-- start Entries --
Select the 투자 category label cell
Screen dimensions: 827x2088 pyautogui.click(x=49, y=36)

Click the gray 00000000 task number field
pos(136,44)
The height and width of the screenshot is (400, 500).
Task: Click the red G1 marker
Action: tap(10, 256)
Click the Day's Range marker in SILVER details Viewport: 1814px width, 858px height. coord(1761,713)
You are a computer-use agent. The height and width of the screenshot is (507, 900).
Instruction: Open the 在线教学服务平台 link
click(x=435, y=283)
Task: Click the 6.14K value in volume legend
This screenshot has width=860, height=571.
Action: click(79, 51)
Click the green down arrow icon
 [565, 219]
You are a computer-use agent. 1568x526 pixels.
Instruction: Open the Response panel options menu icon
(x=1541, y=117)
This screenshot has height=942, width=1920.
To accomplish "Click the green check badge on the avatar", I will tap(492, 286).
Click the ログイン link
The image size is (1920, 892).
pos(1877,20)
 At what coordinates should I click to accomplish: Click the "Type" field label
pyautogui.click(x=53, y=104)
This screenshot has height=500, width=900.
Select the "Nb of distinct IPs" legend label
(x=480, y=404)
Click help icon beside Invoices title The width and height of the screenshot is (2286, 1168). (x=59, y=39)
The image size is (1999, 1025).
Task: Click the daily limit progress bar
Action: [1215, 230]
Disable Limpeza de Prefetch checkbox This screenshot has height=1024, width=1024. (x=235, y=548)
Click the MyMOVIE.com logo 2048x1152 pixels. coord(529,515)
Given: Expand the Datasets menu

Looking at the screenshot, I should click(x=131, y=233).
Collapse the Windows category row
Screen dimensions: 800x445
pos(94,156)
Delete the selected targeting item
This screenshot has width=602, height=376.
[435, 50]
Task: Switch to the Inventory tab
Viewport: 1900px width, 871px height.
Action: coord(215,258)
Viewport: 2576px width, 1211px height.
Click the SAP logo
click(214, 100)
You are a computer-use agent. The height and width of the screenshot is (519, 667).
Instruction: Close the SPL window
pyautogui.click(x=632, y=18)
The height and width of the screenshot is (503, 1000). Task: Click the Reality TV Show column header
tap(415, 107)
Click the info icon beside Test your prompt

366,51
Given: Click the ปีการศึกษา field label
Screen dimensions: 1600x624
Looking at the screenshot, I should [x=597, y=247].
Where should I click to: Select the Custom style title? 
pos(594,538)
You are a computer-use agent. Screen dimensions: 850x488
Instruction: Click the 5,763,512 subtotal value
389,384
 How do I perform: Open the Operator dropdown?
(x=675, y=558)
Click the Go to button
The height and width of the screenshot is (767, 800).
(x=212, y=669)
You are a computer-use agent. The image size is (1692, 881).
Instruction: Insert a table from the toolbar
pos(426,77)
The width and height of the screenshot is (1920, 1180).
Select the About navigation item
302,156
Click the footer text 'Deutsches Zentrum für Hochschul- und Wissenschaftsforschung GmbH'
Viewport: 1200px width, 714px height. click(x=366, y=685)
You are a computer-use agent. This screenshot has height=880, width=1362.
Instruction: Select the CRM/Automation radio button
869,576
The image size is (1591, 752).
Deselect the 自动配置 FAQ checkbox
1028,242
-- end Entries --
_Description of the task_: Swap every "Instruction" in the entries for "Goal", and write out all the entries again with nothing else changed.

_Task solution_:
Select the 투자 category label cell
Screen dimensions: 827x2088 pyautogui.click(x=49, y=36)

Click the gray 00000000 task number field
pos(136,44)
The height and width of the screenshot is (400, 500).
Task: Click the red G1 marker
Action: tap(10, 256)
Click the Day's Range marker in SILVER details Viewport: 1814px width, 858px height. coord(1761,713)
You are a computer-use agent. The height and width of the screenshot is (507, 900).
Goal: Open the 在线教学服务平台 link
click(x=435, y=283)
Task: Click the 6.14K value in volume legend
This screenshot has width=860, height=571.
Action: click(79, 51)
Click the green down arrow icon
 [565, 219]
You are a computer-use agent. 1568x526 pixels.
Goal: Open the Response panel options menu icon
(x=1541, y=117)
This screenshot has height=942, width=1920.
To accomplish "Click the green check badge on the avatar", I will tap(492, 286).
Click the ログイン link
The image size is (1920, 892).
pos(1877,20)
 At what coordinates should I click to accomplish: Click the "Type" field label
pyautogui.click(x=53, y=104)
This screenshot has height=500, width=900.
Select the "Nb of distinct IPs" legend label
(x=480, y=404)
Click help icon beside Invoices title The width and height of the screenshot is (2286, 1168). (x=59, y=39)
The image size is (1999, 1025).
Task: Click the daily limit progress bar
Action: [1215, 230]
Disable Limpeza de Prefetch checkbox This screenshot has height=1024, width=1024. (x=235, y=548)
Click the MyMOVIE.com logo 2048x1152 pixels. coord(529,515)
Given: Expand the Datasets menu

Looking at the screenshot, I should click(x=131, y=233).
Collapse the Windows category row
Screen dimensions: 800x445
pos(94,156)
Delete the selected targeting item
This screenshot has width=602, height=376.
[435, 50]
Task: Switch to the Inventory tab
Viewport: 1900px width, 871px height.
Action: coord(215,258)
Viewport: 2576px width, 1211px height.
Click the SAP logo
click(214, 100)
You are a computer-use agent. The height and width of the screenshot is (519, 667).
Goal: Close the SPL window
pyautogui.click(x=632, y=18)
The height and width of the screenshot is (503, 1000). Task: Click the Reality TV Show column header
tap(415, 107)
Click the info icon beside Test your prompt

366,51
Given: Click the ปีการศึกษา field label
Screen dimensions: 1600x624
Looking at the screenshot, I should [x=597, y=247].
Where should I click to: Select the Custom style title? 
pos(594,538)
You are a computer-use agent. Screen dimensions: 850x488
Goal: Click the 5,763,512 subtotal value
389,384
 How do I perform: Open the Operator dropdown?
(x=675, y=558)
Click the Go to button
The height and width of the screenshot is (767, 800).
(x=212, y=669)
You are a computer-use agent. The image size is (1692, 881).
Goal: Insert a table from the toolbar
pos(426,77)
The width and height of the screenshot is (1920, 1180).
Select the About navigation item
302,156
Click the footer text 'Deutsches Zentrum für Hochschul- und Wissenschaftsforschung GmbH'
Viewport: 1200px width, 714px height. click(x=366, y=685)
You are a computer-use agent. This screenshot has height=880, width=1362.
Goal: Select the CRM/Automation radio button
869,576
The image size is (1591, 752).
Deselect the 自动配置 FAQ checkbox
1028,242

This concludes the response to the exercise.